--- start Records ---
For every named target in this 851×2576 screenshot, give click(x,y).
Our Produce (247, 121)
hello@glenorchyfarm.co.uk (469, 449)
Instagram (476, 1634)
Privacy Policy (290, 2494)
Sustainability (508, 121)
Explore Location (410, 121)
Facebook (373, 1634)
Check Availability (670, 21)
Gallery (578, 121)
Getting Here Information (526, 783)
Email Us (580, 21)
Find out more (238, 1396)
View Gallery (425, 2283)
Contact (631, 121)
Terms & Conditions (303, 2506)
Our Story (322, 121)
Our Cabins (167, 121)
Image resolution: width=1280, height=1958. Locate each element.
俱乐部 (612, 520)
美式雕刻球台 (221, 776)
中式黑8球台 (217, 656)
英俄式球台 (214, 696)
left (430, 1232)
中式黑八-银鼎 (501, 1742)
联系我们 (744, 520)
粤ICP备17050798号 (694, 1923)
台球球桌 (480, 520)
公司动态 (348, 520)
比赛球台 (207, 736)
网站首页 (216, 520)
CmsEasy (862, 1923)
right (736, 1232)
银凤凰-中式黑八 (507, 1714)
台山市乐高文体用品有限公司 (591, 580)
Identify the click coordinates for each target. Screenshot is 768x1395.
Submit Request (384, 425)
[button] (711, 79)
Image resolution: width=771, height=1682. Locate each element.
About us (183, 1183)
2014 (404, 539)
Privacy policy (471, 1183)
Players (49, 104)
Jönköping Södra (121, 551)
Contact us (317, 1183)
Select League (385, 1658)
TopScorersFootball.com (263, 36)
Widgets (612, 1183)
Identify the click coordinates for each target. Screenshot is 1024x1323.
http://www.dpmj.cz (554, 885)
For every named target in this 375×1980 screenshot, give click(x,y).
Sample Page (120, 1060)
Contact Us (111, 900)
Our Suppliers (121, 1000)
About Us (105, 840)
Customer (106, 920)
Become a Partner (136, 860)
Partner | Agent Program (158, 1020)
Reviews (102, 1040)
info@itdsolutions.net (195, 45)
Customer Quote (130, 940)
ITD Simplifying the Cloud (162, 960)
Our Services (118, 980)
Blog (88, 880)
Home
--- end Records ---
Problem details - Pick out every line above that contains the word "Identify", and copy each one in full.

Answer to this exercise -
Identify the click coordinates for each target. Screenshot is 768x1395.
Identify the click coordinates for each target. Screenshot is 1024x1323.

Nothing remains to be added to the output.